I like to walk in cities, feel the electricity coming up through my feet, look at the people, at the buildings. If I lived in San Francisco, and wasn't on these stupid crutches, I probably would have gone over to City Lights Bookstore today. Or maybe not, but I could have. The last time I was in SF I walked over there with J, or maybe R, and there is just not enough time to spend browsing in that store. Or walking in that city. Or any city, for that matter. I just love walking in cities.
I got a card yesterday from a friend of mine who I haven't seen or heard from in a very long time. What a delight that was.
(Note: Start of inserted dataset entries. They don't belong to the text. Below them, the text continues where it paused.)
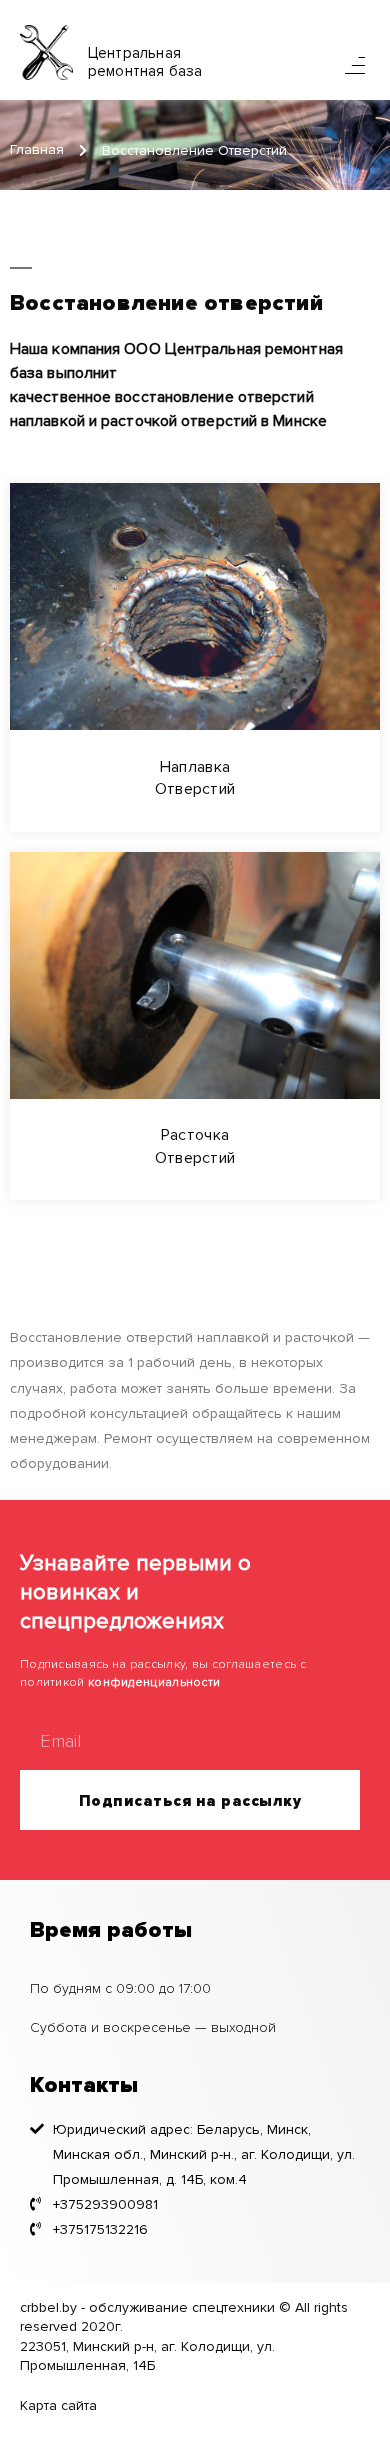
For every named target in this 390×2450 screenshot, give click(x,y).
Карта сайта (58, 2405)
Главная (37, 149)
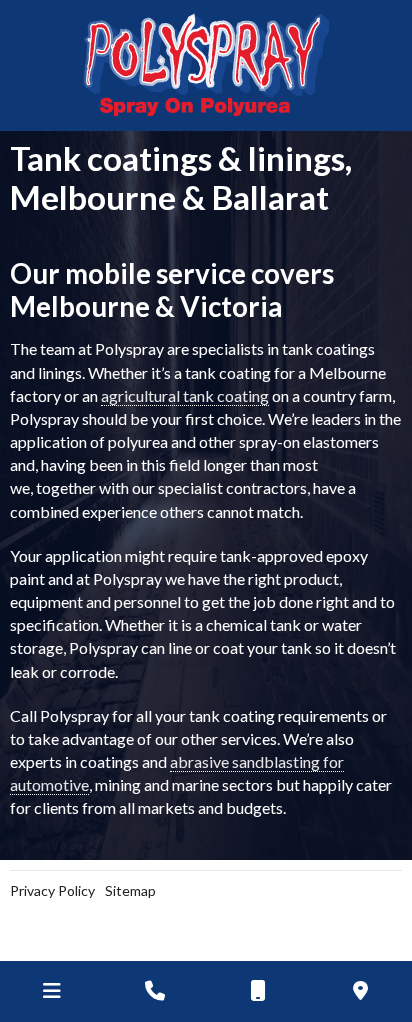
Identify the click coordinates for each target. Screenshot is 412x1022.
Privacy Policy (52, 890)
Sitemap (130, 890)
He's living in San Francisco again, which made me wish I was there and could have spent the day walking around with him, talking politics and baseball, getting a burrito at La Cumbre, browsing through bookstores, maybe drinking some coffee, catching up.
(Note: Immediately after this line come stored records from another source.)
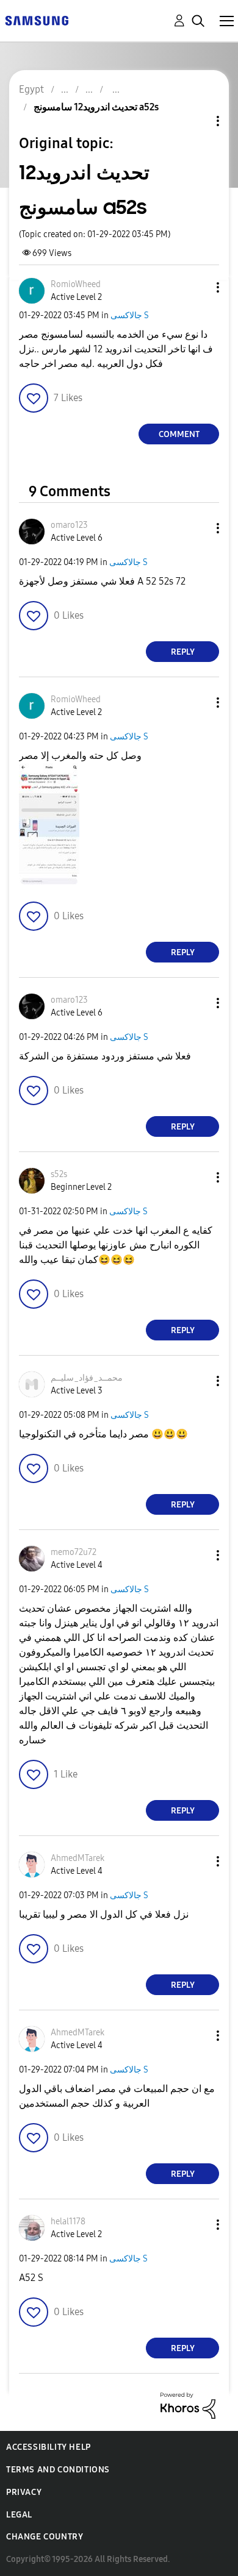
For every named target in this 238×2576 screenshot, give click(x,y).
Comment (179, 434)
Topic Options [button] (197, 121)
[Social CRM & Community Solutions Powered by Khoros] (187, 2405)
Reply (183, 652)
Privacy (23, 2492)
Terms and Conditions (58, 2469)
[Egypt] (36, 20)
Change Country (44, 2537)
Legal (19, 2515)
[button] (198, 287)
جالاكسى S (129, 315)
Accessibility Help (48, 2447)
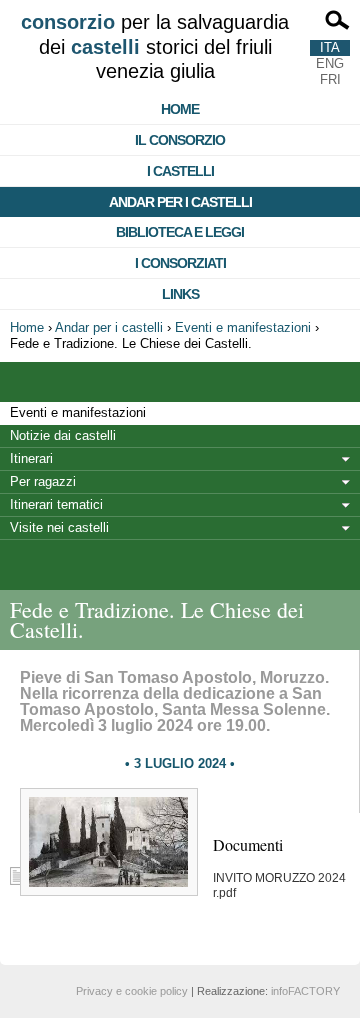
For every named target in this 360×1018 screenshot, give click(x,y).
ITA (330, 47)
As soon as I get off of crutches I'm going to prepare for a new chapter in my life. To begin, my next chapter will not include crutches. I may need a cane for awhile -- can't decide if that's really old-lady, like do I need to buy a flowered rayon house dress and orthopedic shoes and supp-hose, dye my hair blue if I get a cane, learn to bake pies -- or maybe it will be really cool, now that I've exhausted the "my chute didn't open" line I could come up with a new one: my horse refused to take the last jump, and threw me instead. Something like that.
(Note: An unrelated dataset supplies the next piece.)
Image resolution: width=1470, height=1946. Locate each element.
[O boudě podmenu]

If I was artistic, I could paint little martini glasses with plastic stirers with cupie dolls on top all over the cane, and pretend that I'm carrying the cane because it's sophisticated, or maybe I tripped on my way out of some fabulous party. The cane would be temporary, and a real improvement over the crutches. But the fact is I want to be done with all of it. I want my life back!
They say every woman needs protection
They say every woman must fall
Still I swear I see my reflection
Somewhere so far above the Wall
I see my light come shining
From the West unto the East
Any day now, any day now
I shall be released
One more week of PT, then to the doctor on 9/28. I hope the doctor says I'm completely cured. Short of that, at least let me get off of these crutches. Let me drive. Release me from my confinement. I promise I'll be good. Any day now, any day now, I shall be released.